Proxmox vs. raw bhyve on FreeBSD feels like an odd comparison. Proxmox feels like dollar store ESXi (though the container stuff that feels like VMs is a nice trick), but FreeBSD+bhyve feels more analogous to whatever distro running QEMU/KVM, because you lack the administration tools Promox has.
I presume the performance of the VMs is largely independent of the administrative tools running. I couldn’t find a huge amount about Promox, but it looked as if they built their own virtual machine infrastructure on KVM, rather than just using QEMU, but I could be wrong.
From their other posts, it looks as if a lot of their FreeBSD migration has been moving away from higher-level abstractions (e.g. moving from containers to directly administering jails, which is not something I’d willingly do), so this may be part of the same thing.
Proxmox is using QEMU as HV for virtual machines and lxc for containers.They just dont use libvirt as management interface and have created their own management tools around QEMU. They however upstream QEMU patches quite frequently and have some own patchsets regarding their own backup API they use to create live backups to the proxmox backup server. (amongst other things, so they ship a slightly patched version of qemu)
I don’t know much snot FreeBSD but find it amazing that it apparently compete well with Linux that gets much more attention.
Of course, if done of the better performance numbers were due to ignored fsyncs as suggested, that would not be acceptable for many workloads. And for those for which it is acceptable, it would be nice to see the fsyncs switched off on Linux as well.
Similarly, that ZFS potentially outperforms ext4 more or less across the board is amazing. That you can get all the great features without a performance malus is amazing.
Similarly, that ZFS potentially outperforms ext4 more or less across the board is amazing. That you can get all the great features without a performance malus is amazing.
I’m quite surprised by that. UFS on FreeBSD typically outperforms ZFS on most workloads, but I go with ZFS because the features are worth it for the slowdown. My understanding was that EXT2 was fairly similar to the original FFS (UFS1) with a few tweaks and that UFS2 and EXT4 eventually converged on quite similar designs, albeit via different routes, so I’d have expected EXT4 to outperform ZFS.
That said, this is on NVMe and ZFS’s design tends to work fairly nicely with fast flash.

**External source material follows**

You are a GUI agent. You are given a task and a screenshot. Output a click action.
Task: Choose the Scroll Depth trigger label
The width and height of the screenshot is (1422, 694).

Data is written in the ZIL and then on disk in contiguous runs. Reads may be fairly random, but flash tends to perform very well for sequential writes and have much less of a penalty for random reads than spinning rust, and the larger block size for ZFS makes those random reads nowhere near as bad as for fragmented UFS.
Another issue is that zfs has its own block cache that doesn’t properly integrate with the kernel’s main page cache, so it wastes memory on duplicated pages and its io path has more copying.
That hasn’t been true on FreeBSD for about ten years. The buffer cache has a notion of non-owned pages, so the same page can be in the buffer cache and ARC.
That’s not really true on Linux either. Some small number of pages may be duplicated, but for most pages it doesn’t happen. And ZFS’s ARC is so much better than whatever the Linux devs can come up with, that it’s worth it.
ZFS +1. I run TrueNAS (FreeBSD) as a VM on my ProxMox server exactly for that reason! Love it!
Downside is that I don’t get SMART from my machine now but that’s because I’m using my RAID card as a controller only and not as a RAID. Too cheap right now to by an HBA card. To be clear, that’s not FreeBSD’s fault but a hardware configuration that I’m not (yet) changing.
I found it strange/perhaps disconcerting that the tests were labeled things like VM on FreeBSD (ZFS, NVMe) compared to VM on Proxmox (ZFS)…were these using the same hardware? I thought at the beginning of the article it said they were, so perhaps this is just “using a dedicated NVMe driver” in FreeBSD, but that option does not exist in the other? It’s hard to say exactly.
Also it kind of ends on a sour uninvestigated note about there potentially being a bug in the FreeBSD NVMe driver which lies about fsync operations and thus could artificially be inflating the benchmark numbers, but this is kind of just hand-waved over. I’m sorry, what? That seems pretty key to what we’re measuring here.
The NVMe there is exposing the VM’s filesystem as an emulated NVMe disk, rather than a VirtIO disk. From the Klara benchmarks, the emulated NVMe device from byhve is much faster than VirtIO storage. I don’t know if Promox has this option, but they didn’t test it if it does.
Also it kind of ends on a sour uninvestigated note about there potentially being a bug in the FreeBSD NVMe driver which lies about fsync operations
Yes, that was a bit weird. They didn’t say that there was a bug, only that there might be. If I remember NVMe correctly (reasonable chance that I don’t): It’s perfectly acceptable to coalesce sync operations, as long as you don’t report them completing earlier. The NVMe interface allows more reordering than VirtIO (which is most of why it’s faster), so it’s also possible that they’re seeing multiple sync commands in the queue and coalescing them to a single sync to the disk and reporting them as completed simultaneously. I think NVMe has different kinds of operations for ‘everything in the queue must be on disk by the time that this reports completed’ and ‘the previous flush must have completed before you do the next write’. Coalescing the former is fine.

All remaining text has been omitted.